To date, paralysis resulting from spinal cord damage has been irreparable. Spinal cord injuries caused by sports or traffic
accidents often result in permanent disabilities, such as paraplegia, as a result of damage to the axons in the spinal cord.
These axons can’t grow back, leading to paralysis and numbness for life. However, new research by a team of US scientists
could potentially change all of that – they developed a new form of drug that promotes the regeneration of cells, and thus
reversed paralysis, in mice with spinal injuries in just a few weeks. If their findings could be applied to humans, they could
radically reshape medicine.
Professor Samuel I Stupp, of Northwestern University and leader of the study, said: “Our research aims to find a therapy
that can prevent individuals from becoming paralysed after major trauma or disease. For decades, this has remained a major
challenge for scientists because our body’s central nervous system, which includes the brain and spinal cord, does not have
any significant capacity to repair itself after injury or after the onset of a degenerative disease.”
The gel helped regenerate the severed ends of neurons and reduced the amount of scar tissue at the injury site
The team created a gel, made of protein units called monomers that self-assemble into long chains (supramolecular fibrils)

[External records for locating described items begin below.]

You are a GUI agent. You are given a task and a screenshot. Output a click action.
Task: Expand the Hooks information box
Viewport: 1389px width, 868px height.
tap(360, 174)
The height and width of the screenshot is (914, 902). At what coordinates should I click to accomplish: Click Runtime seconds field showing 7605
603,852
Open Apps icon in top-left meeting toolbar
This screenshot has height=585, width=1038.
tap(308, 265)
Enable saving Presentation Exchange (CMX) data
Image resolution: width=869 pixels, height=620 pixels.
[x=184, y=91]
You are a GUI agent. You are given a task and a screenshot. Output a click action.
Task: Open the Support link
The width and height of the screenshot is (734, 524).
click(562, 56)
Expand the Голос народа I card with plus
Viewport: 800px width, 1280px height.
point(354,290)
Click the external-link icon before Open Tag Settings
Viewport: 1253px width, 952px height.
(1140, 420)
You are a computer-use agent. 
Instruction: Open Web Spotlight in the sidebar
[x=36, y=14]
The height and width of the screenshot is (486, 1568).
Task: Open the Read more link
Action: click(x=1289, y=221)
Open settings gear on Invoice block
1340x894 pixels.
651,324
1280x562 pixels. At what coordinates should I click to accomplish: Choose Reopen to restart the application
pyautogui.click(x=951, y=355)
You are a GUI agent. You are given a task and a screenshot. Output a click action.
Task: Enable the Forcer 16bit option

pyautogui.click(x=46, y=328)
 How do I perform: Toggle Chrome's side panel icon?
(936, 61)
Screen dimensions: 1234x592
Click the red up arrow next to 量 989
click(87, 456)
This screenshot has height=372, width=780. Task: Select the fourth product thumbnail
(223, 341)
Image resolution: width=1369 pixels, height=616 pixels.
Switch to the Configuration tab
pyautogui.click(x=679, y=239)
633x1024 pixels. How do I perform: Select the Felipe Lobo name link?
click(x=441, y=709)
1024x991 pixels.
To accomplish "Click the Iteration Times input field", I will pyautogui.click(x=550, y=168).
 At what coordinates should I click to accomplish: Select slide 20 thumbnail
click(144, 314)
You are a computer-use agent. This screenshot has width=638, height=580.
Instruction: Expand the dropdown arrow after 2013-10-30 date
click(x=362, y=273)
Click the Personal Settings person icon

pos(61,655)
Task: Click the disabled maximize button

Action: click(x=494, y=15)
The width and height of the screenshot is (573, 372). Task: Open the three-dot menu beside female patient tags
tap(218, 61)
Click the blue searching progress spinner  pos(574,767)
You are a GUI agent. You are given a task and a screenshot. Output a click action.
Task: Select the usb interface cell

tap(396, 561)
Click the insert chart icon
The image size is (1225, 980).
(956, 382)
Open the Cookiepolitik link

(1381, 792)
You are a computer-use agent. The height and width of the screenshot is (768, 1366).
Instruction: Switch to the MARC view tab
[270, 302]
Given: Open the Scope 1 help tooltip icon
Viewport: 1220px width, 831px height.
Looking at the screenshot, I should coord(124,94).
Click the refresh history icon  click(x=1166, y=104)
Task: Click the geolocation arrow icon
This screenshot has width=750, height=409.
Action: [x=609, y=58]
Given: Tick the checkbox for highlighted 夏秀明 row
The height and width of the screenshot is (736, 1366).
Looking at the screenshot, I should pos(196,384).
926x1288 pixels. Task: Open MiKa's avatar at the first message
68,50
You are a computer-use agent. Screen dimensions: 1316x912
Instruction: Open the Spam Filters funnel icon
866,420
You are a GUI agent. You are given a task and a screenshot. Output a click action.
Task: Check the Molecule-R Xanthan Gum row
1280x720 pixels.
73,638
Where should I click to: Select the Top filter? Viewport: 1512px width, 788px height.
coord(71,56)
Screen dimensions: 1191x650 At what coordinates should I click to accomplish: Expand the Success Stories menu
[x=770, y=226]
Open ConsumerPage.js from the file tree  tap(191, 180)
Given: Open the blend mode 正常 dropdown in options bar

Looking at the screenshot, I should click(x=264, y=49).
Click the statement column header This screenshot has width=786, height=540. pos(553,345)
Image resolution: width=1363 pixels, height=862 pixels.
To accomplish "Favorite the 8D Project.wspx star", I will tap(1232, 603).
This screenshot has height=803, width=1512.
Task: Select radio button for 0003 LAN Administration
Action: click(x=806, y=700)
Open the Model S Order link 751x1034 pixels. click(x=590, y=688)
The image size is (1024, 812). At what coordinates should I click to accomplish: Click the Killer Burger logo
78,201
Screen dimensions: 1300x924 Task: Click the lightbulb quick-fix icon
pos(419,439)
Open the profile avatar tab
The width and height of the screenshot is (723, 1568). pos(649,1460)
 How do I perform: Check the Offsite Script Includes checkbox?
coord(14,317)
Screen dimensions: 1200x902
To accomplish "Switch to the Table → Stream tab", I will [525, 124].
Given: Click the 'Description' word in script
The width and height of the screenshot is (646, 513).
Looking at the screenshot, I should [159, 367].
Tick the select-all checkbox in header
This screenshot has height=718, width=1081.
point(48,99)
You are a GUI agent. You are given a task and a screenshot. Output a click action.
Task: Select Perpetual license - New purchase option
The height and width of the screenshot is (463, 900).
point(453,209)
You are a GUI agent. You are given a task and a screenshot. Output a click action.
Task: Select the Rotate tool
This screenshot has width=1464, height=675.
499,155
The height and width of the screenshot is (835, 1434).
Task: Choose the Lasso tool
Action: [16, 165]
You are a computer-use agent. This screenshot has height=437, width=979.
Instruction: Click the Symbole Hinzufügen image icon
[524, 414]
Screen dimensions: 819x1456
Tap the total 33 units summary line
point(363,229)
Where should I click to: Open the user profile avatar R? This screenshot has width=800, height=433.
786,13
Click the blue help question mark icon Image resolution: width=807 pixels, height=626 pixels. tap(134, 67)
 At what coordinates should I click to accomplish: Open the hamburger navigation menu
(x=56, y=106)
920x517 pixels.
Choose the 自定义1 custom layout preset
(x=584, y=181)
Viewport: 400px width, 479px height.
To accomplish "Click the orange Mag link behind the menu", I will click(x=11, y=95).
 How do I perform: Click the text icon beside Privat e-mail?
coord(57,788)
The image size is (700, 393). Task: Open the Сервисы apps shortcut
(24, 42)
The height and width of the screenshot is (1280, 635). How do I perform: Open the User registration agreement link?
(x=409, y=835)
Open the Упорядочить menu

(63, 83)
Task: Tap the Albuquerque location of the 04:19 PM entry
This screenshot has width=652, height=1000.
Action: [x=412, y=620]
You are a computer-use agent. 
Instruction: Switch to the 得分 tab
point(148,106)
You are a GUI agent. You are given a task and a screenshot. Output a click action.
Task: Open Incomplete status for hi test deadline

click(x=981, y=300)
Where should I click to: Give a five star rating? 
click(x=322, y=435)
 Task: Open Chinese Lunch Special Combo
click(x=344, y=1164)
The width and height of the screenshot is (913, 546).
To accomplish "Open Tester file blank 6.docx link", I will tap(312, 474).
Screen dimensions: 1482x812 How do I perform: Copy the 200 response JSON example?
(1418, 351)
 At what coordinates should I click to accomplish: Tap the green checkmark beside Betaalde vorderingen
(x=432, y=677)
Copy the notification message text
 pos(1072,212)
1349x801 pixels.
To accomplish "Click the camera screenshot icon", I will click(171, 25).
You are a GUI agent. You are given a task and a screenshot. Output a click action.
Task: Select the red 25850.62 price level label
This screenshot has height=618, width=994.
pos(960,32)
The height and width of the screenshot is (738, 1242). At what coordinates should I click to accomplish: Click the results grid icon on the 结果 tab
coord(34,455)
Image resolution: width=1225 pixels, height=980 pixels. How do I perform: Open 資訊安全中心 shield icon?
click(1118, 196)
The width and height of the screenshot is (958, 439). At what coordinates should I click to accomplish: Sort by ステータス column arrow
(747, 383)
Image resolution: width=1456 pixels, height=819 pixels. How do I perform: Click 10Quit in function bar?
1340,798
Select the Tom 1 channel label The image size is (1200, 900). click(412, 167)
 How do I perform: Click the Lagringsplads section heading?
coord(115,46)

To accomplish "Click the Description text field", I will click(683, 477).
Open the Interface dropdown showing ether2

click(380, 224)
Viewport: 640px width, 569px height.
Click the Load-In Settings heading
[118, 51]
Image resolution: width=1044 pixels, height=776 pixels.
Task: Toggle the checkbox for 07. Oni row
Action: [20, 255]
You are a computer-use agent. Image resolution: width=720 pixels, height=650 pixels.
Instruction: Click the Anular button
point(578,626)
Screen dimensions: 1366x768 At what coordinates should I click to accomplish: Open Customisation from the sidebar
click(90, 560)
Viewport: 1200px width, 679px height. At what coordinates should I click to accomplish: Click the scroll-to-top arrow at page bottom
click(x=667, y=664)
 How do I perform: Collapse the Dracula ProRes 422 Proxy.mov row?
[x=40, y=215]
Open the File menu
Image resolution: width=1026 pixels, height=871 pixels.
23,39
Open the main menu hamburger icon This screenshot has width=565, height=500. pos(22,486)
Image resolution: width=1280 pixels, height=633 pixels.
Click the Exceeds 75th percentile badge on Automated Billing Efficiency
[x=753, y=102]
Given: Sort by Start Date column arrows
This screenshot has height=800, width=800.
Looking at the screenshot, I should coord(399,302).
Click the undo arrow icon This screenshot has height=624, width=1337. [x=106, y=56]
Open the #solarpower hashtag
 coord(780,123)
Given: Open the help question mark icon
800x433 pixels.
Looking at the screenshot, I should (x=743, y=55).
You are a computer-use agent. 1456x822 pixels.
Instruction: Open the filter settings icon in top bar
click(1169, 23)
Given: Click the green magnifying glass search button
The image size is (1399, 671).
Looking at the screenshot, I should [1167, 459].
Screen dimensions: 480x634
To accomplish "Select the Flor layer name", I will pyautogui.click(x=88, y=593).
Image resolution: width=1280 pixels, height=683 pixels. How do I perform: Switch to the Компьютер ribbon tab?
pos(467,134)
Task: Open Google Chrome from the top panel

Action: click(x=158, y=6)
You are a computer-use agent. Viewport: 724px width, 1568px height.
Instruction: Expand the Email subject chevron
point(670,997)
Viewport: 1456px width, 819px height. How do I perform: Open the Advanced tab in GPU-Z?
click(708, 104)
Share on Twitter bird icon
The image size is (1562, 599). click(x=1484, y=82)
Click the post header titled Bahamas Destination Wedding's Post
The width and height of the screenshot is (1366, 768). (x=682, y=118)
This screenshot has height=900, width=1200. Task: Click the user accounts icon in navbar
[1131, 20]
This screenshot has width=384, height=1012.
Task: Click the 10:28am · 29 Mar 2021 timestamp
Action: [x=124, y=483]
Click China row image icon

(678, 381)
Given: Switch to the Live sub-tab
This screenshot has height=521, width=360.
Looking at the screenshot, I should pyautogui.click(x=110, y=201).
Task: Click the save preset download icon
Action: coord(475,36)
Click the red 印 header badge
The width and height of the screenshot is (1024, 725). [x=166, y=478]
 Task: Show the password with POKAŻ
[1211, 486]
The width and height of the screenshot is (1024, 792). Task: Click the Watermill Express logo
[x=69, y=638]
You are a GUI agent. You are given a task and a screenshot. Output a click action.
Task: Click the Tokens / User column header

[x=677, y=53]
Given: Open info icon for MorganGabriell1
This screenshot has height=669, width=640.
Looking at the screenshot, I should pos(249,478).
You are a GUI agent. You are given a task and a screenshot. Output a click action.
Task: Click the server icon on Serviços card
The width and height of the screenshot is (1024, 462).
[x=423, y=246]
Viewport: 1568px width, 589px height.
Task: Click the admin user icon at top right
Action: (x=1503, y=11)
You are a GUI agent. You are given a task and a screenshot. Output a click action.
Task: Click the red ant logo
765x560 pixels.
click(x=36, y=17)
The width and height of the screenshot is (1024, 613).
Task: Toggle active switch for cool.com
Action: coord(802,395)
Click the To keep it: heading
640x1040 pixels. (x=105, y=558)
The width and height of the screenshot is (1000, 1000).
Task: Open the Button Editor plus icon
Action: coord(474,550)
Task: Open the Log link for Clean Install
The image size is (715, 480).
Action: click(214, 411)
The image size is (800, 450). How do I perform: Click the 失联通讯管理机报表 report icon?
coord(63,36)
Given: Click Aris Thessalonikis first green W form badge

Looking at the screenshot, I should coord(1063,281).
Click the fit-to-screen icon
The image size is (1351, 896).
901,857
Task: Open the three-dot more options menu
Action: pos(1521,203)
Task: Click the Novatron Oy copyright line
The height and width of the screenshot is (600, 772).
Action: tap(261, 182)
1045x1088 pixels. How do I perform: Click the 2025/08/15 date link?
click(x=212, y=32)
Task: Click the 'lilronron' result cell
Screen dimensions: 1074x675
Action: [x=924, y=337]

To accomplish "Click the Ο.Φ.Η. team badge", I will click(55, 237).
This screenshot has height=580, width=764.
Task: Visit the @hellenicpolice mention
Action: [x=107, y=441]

in water. This was injected at the site of spinal cord injuries in paralysed mice. It mimics the matrix that is normally found
around cells, providing a structure helping cells to grow and providing signals that stimulate nerve regeneration. The team
found that the gel helped regenerate the severed ends of neurons and reduced the amount of scar tissue at the injury site –
scar tissue normally forms a barrier to regeneration. The gel also enhanced blood vessel growth, which provided more
nutrients to the spinal cord cells.
As Stupp explains: “Receptors in neurons and other cells constantly move around. So, as well as mimicking the structure
of tissue around the spinal cord, the therapy is finely tuned to match the motion of the cellular receptors. This means that the
molecules of the therapy are likely to come into contact with the moving receptors more often. The key innovation in our
research, which has never been done before, is to control the collective motion of more than 100,000 molecules within our
nanofibres. By making the molecules move, ‘dance’ or even leap temporarily out of these structures, known as
supramolecular polymers, they are able to connect more effectively with receptors.”
The gel enabled paralysed mice to walk by four weeks after the injection
The team waited a day after an incision was made in the spines of the mice, because humans who receive spinal injuries
also experience delays in getting treatment. They injected 76 paralysed mice with either the fibrils or a placebo made of the salt
solution – they found that the gel enabled paralysed mice to walk by four weeks after the injection, whereas the placebo mice
could not. This walking ability was assessed in two ways. The mice were given an overall score to represent ankle
movement, body stability, paw placement, and steps, and mice treated with the gel had a score three times higher. They also
dipped the hind legs of the mice in coloured dyes, and let them walk across a narrow runway lined with white paper.
This test demonstrated that the gel increased both stride width and length, which could correlate with more regrown axons.
The gel’s regenerative effect is due to short sequences of amino acids attached to the ends of the monomer proteins. These
sequences provide regenerative signals that are picked up by receptors on the surface of spinal cord cells. By altering the
non-signal part of these monomers, the team found that enhancing the ability of the molecules to shift in and out of the larger
fibril structure enhanced the recovery of mice, probably because the increased motion enabled the signals to engage with
more receptors on the cells.
The potential applications of this work are obvious. As Ann Rajnicek, of the University of Aberdeen, notes: “It would be
very exciting if this finding could translate to humans, though issues of scaling mouse therapies to humans are not trivial.”
The researchers have already approached the United States Food and Drug Administration to start the process of getting this
new therapy approved for human patients, and it’s possible that fine-tuning molecules to the motion of cells and receptors
could help treat even more conditions. Stupp said: “The central nervous system tissues we have successfully regenerated in
the injured spinal cord is similar to those in the brain affected by stroke and neurodegenerative diseases, such as ALS
[motor neuron disease], Parkinson’s disease and Alzheimer’s disease.”